The IEA expects the share of LFP batteries to increase to 2030 due to a number of innovations, such as the cell-to-pack technology, that are making this chemistry well suited for entry- and mid-level EVs, he added.
There were also other new and innovative chemistries, including manganese-rich cathodes and sodium-ion batteries that were expected to start gaining market share by 2030, he said.
"If battery metal markets remain tight and commodity prices remain high, it is possible that automakers will shift more rapidly to chemistries that are less intensive in terms of critical metals and they will speed up their research and development for alternative chemistries," Paoli told the webinar.
The IEA explored this possibility by developing a constrained chemistry case, wherein alternative chemistries enter the market more rapidly and LFP takes a larger share of demand.
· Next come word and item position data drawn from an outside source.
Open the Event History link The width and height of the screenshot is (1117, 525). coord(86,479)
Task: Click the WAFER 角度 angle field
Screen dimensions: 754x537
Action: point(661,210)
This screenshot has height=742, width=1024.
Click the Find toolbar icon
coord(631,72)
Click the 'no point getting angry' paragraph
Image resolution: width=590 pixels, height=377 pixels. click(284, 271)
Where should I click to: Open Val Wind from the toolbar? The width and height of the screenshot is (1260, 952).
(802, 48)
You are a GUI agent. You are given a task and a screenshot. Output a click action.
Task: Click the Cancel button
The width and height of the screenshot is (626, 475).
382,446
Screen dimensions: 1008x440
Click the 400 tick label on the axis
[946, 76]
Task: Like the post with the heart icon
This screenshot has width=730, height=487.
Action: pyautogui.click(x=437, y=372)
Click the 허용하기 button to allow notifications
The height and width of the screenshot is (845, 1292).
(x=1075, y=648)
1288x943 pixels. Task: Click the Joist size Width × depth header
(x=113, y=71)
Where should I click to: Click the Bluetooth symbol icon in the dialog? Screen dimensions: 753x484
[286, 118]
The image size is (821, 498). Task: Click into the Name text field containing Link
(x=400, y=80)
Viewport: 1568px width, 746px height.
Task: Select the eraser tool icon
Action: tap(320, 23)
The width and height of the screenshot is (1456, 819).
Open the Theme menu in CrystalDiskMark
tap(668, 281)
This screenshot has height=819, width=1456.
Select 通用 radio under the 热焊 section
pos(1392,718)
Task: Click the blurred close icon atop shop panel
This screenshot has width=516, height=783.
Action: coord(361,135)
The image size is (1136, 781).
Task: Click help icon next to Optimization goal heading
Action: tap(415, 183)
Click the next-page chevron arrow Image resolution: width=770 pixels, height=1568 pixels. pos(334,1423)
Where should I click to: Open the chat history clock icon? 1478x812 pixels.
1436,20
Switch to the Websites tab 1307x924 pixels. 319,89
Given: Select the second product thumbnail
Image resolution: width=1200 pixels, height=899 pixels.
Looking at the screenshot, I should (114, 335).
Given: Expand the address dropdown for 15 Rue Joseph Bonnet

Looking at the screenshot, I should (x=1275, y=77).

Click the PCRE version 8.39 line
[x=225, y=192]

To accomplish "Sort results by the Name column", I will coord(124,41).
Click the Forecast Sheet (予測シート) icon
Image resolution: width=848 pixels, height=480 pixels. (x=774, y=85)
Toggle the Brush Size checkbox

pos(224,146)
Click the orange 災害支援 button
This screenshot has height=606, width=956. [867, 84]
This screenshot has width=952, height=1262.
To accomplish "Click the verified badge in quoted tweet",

In this case, Paoli said the gap between expected supply and demand changed, with cobalt and nickel demand expected to become lower than expected supply.
For nickel, Paoli cautioned that, even if global supply of nickel did not appear to be particularly short, not all nickel resources could be used for battery manufacturing.
"It is therefore important to develop existing and innovative routes to transform lower grade ores into battery grade nickel," he said.
According to the report, Russia supplies 20% of global high purity nickel, meaning Russia's invasion of Ukraine had created further price pressures.
For lithium, however, additional investments would still be required, irrespective of the chemistry choices.
According to the report's APS, demand for lithium was projected to increase sixfold to 500 kilotons by 2030, requiring the equivalent of 50 new average-sized mines.
"Therefore governments and market players must closely monitor both the supply and demand side of the equation to anticipate bottlenecks that might occur across the EV supply chain over the coming decade," Paoli said.
Governments would need to develop strong, secure, resilient and sustainable EV supply chains to accelerate EV uptake globally, he said.
"Without this supply chain development, the EV transition will simply not be possible," he said. "Each step of the supply chain must be expanded, but our analysis shows that mineral extraction step is the most critical due to the long lead times that are involved with its expansion, therefore, investments must be made right now to avoid any potential bottlenecks down the line," he added.
The IEA also noted in the report that recycling would be an important part of reducing demand for minerals and, although the impact up to 2030 would likely be small, recycling's contribution to moderating mineral demand was critical after 2030.